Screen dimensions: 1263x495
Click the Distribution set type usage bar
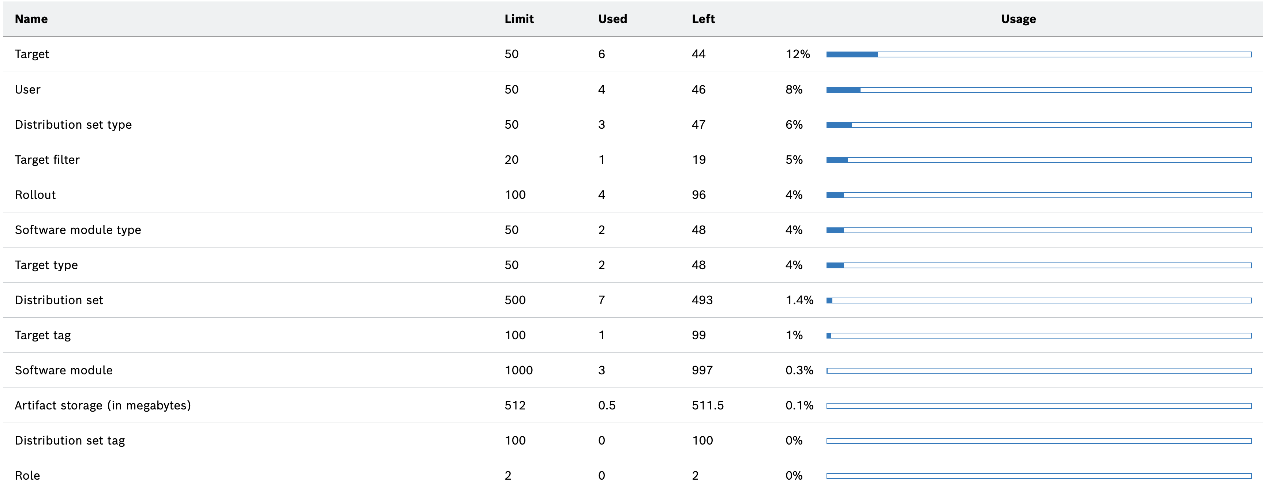pyautogui.click(x=1038, y=125)
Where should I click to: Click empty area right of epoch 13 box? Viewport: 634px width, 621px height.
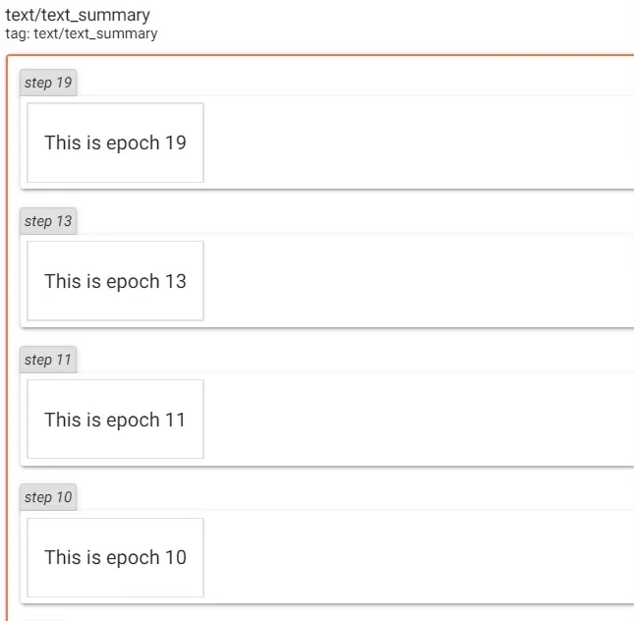413,281
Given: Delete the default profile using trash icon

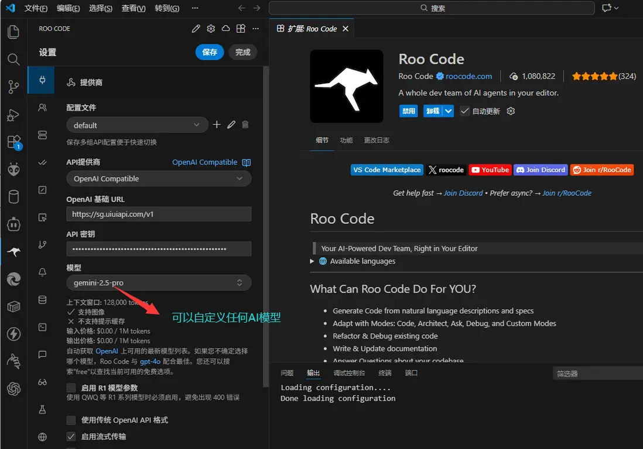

# # # # #

→ **What the task requires**
From the first line to the last, transcribe the listing exactly; skip the pictures.

→ **Exercise output**
Screen dimensions: 1263x495
Click the Distribution set type usage bar
pyautogui.click(x=1038, y=125)
Where should I click to: Click empty area right of epoch 13 box? Viewport: 634px width, 621px height.
413,281
Given: Delete the default profile using trash icon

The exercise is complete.